- [Description of the task]: In the entries that follow, find the line containing "Click the notification bell icon", then output exactly every line from the first through that one.

- [Recorded data]:
== == ==

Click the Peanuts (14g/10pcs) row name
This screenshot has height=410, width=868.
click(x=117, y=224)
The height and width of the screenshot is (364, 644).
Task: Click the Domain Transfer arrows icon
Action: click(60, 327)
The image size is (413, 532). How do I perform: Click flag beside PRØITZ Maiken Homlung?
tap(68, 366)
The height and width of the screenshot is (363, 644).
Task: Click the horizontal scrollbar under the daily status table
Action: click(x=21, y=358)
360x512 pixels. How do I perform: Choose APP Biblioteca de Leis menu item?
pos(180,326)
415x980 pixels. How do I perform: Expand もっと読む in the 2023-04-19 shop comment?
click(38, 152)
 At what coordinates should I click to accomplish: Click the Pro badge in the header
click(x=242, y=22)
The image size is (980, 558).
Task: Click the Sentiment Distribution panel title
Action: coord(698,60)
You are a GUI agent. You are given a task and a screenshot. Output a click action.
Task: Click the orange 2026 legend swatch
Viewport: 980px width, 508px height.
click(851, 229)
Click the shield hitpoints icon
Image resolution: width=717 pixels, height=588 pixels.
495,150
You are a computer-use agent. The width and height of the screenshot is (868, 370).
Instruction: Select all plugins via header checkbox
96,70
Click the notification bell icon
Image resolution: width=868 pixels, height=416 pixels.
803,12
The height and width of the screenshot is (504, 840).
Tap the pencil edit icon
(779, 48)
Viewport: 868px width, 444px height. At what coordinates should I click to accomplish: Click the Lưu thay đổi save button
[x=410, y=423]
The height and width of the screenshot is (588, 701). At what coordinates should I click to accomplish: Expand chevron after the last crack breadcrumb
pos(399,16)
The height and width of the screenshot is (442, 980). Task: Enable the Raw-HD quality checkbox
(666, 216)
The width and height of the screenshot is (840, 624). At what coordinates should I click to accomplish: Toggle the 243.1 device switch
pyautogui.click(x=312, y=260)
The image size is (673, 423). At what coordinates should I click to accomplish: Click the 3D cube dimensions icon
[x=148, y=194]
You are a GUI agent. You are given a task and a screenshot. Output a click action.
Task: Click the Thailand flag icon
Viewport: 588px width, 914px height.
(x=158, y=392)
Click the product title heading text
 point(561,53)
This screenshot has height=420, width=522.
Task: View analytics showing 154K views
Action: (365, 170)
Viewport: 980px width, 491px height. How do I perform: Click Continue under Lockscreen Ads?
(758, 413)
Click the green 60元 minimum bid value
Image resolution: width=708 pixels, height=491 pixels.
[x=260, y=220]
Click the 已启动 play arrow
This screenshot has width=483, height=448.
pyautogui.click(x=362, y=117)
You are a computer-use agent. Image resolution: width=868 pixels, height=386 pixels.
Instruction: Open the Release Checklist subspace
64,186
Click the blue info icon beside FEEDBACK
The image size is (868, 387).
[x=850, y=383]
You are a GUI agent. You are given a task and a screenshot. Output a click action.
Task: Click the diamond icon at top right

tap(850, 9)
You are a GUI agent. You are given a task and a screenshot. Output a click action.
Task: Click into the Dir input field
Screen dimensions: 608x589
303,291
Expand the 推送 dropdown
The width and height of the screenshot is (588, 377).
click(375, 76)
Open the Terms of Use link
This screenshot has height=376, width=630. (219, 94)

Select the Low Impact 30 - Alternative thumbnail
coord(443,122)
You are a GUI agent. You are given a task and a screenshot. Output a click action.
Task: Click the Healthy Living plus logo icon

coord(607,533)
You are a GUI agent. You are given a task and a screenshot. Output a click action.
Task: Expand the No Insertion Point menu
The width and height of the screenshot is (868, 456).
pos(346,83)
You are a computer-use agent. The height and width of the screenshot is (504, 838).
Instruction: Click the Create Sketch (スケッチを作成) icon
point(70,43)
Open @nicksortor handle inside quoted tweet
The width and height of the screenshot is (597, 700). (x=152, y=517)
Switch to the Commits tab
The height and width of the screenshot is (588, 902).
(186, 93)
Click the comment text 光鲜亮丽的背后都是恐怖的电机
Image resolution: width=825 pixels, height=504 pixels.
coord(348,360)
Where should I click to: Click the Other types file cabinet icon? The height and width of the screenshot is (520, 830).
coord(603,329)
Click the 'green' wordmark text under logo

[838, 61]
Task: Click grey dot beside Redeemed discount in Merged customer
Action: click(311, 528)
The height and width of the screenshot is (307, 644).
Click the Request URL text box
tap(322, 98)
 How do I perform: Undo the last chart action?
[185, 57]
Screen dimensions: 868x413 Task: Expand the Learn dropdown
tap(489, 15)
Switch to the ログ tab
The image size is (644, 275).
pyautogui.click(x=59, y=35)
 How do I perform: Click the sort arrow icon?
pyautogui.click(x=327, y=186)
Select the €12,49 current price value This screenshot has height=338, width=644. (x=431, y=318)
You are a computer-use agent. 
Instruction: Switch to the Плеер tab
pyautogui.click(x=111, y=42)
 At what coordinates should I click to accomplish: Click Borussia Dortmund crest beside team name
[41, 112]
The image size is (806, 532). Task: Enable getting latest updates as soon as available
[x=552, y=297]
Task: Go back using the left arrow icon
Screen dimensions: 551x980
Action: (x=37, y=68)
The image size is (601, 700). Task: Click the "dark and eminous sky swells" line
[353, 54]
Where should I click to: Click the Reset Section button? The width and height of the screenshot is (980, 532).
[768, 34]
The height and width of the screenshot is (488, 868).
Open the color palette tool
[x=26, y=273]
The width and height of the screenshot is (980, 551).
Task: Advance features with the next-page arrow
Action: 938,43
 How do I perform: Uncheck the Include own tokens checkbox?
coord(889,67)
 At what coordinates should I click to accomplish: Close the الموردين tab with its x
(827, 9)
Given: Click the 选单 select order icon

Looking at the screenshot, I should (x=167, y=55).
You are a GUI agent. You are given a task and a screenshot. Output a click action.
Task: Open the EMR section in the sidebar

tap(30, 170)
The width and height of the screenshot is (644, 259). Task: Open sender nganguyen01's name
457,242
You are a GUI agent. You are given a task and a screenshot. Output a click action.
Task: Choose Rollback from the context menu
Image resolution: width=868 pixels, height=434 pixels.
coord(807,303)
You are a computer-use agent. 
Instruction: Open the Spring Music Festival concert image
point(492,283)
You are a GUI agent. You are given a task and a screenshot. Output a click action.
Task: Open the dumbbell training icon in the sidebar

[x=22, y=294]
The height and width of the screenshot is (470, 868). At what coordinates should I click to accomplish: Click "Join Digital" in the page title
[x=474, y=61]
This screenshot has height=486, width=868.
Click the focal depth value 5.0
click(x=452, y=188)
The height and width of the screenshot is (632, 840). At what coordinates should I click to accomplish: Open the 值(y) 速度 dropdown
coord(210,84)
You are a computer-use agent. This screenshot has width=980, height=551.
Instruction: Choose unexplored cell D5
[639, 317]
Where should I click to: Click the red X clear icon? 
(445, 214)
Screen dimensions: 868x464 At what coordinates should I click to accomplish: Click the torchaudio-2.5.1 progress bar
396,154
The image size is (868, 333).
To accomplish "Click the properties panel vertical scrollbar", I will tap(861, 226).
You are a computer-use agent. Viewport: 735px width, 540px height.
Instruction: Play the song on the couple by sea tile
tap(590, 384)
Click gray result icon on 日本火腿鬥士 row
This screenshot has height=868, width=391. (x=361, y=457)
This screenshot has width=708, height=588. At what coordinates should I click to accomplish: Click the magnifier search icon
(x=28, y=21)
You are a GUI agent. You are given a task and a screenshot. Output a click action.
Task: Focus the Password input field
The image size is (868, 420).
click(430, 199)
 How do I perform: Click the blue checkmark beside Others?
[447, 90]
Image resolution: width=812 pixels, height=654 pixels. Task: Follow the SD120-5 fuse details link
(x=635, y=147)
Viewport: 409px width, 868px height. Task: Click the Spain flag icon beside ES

== == ==

- [Task response]:
Click the Peanuts (14g/10pcs) row name
This screenshot has height=410, width=868.
click(x=117, y=224)
The height and width of the screenshot is (364, 644).
Task: Click the Domain Transfer arrows icon
Action: click(60, 327)
The image size is (413, 532). How do I perform: Click flag beside PRØITZ Maiken Homlung?
tap(68, 366)
The height and width of the screenshot is (363, 644).
Task: Click the horizontal scrollbar under the daily status table
Action: click(x=21, y=358)
360x512 pixels. How do I perform: Choose APP Biblioteca de Leis menu item?
pos(180,326)
415x980 pixels. How do I perform: Expand もっと読む in the 2023-04-19 shop comment?
click(38, 152)
 At what coordinates should I click to accomplish: Click the Pro badge in the header
click(x=242, y=22)
The image size is (980, 558).
Task: Click the Sentiment Distribution panel title
Action: coord(698,60)
You are a GUI agent. You are given a task and a screenshot. Output a click action.
Task: Click the orange 2026 legend swatch
Viewport: 980px width, 508px height.
click(851, 229)
Click the shield hitpoints icon
Image resolution: width=717 pixels, height=588 pixels.
495,150
You are a computer-use agent. The width and height of the screenshot is (868, 370).
Instruction: Select all plugins via header checkbox
96,70
Click the notification bell icon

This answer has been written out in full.